— Start of Given passage —
What Yahoo Really Needs Is an Editor in Chief - robg
http://bits.blogs.nytimes.com/2008/11/18/yahoo-doesnt-need-a-ceo-as-much-as-an-editor-in-chief/?ref=technology
======
mdasen
I feel like editors/directors are what got Yahoo into this position in the
first place. Rather than focusing on technology, they assumed that the
internet would be like traditional media - something hard for new players to
break into, something where you could tell the viewers what they wanted to
see, etc.

That hasn't proven to be the case. Yahoo and AOL focused on pushing content
they thought was important to users.

    
    
      Yahoo & AOL: Oh, you're logging into webmail, you probably want to hear about Britney Spears' new baby first.
      Me: No, I really don't.
      Yahoo & AOL: Well, we'll show you that story because everyone likes gossip in their mail.
      Me: I don't.
      Yahoo & AOL: Well, you're wrong.  Our research tells us what you want, not you.
    

Google took the opposite approach - give people what they ask for. Don't try
to give them something unless they ask for it. Maybe subtly suggest - like the
webclips in Gmail - but make it so the user can tell you what to put there and
can eliminate it if unwanted. Then, focus on the technology that lets users
get what they want rather than hiring "experts" that can tell you what people
as a whole "want".
— End of Given passage —
**Aim of the task**. Edit the Yahoo thread from "What Yahoo Really" up to and including "important to users.", replacing "traditional media" with "print media" and giving that stretch again in full.
— Start of Source material —
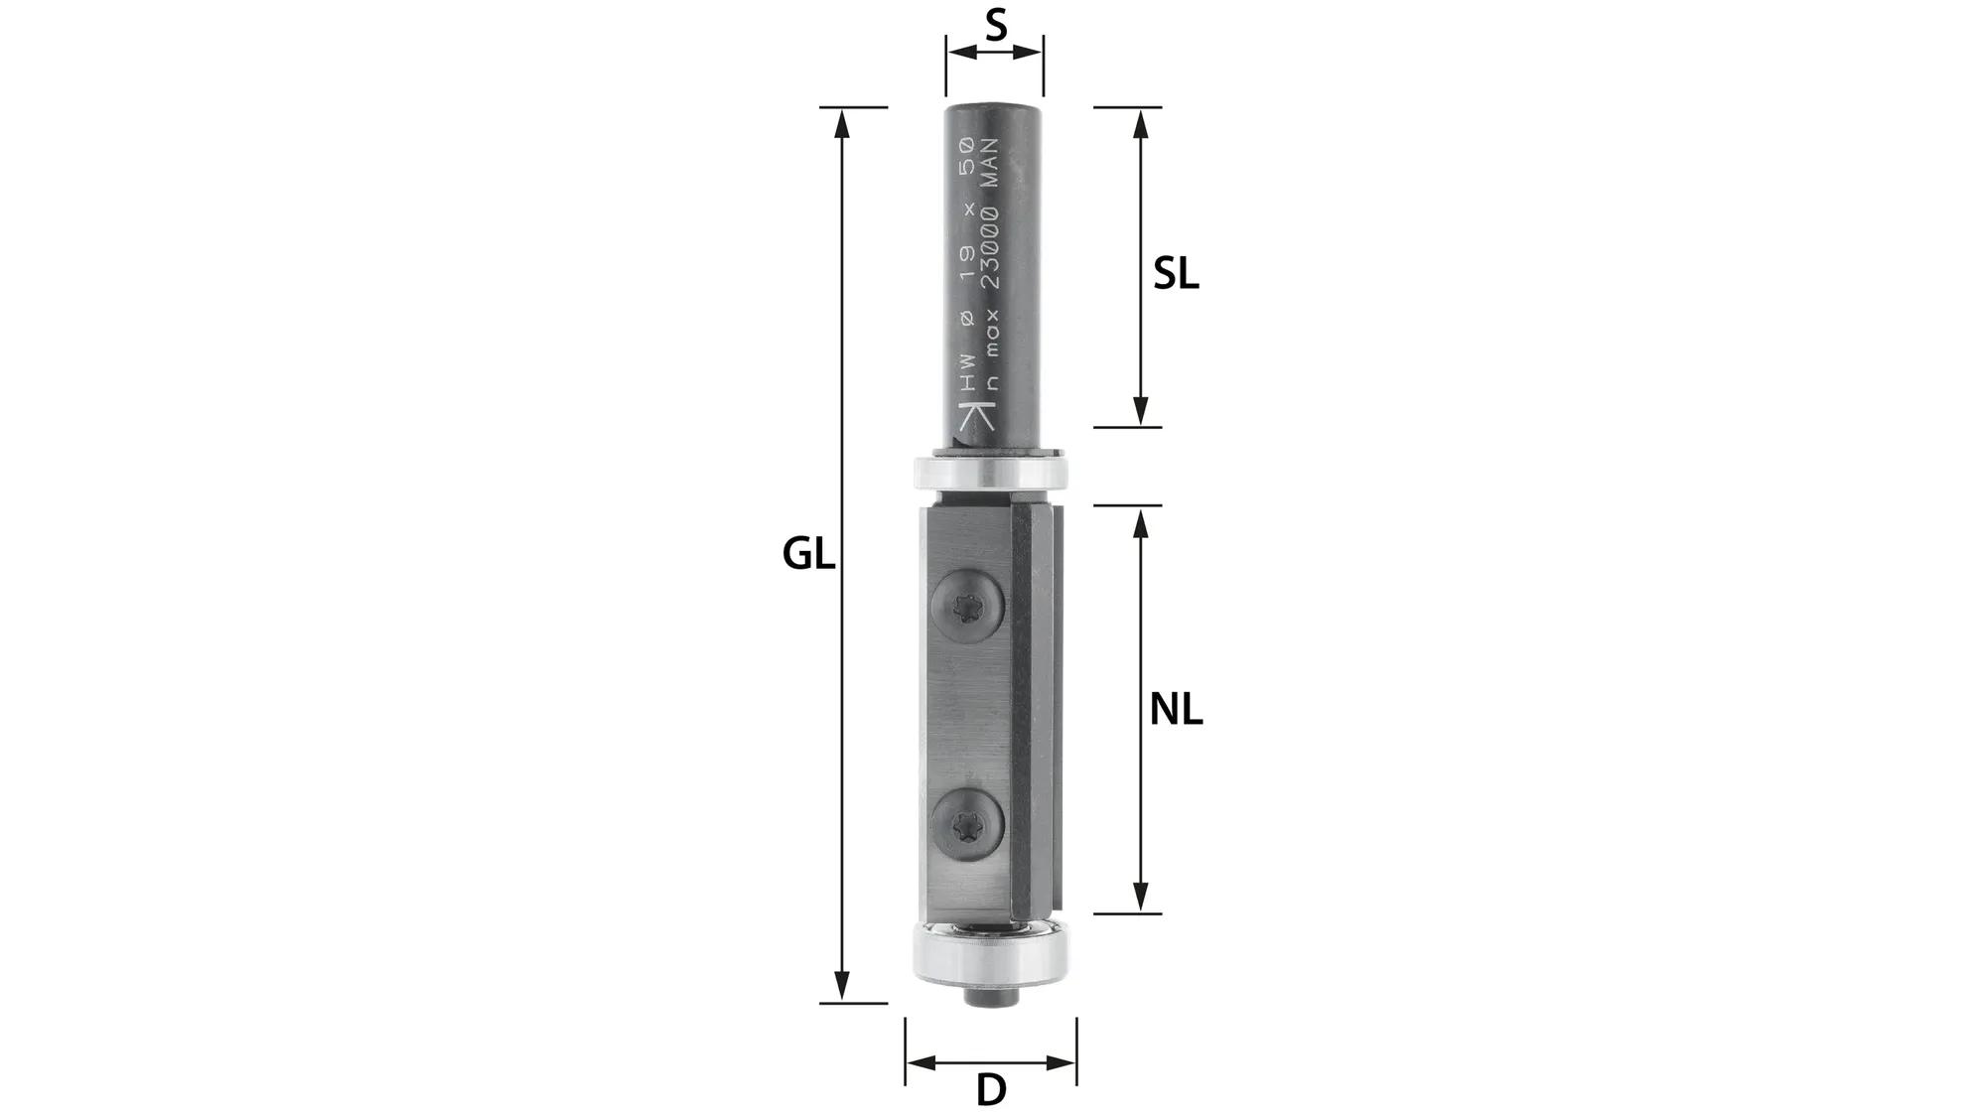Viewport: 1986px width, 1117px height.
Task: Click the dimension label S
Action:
— End of Source material —
**Final answer**.
What Yahoo Really Needs Is an Editor in Chief - robg
http://bits.blogs.nytimes.com/2008/11/18/yahoo-doesnt-need-a-ceo-as-much-as-an-editor-in-chief/?ref=technology
======
mdasen
I feel like editors/directors are what got Yahoo into this position in the
first place. Rather than focusing on technology, they assumed that the
internet would be like print media - something hard for new players to
break into, something where you could tell the viewers what they wanted to
see, etc.

That hasn't proven to be the case. Yahoo and AOL focused on pushing content
they thought was important to users.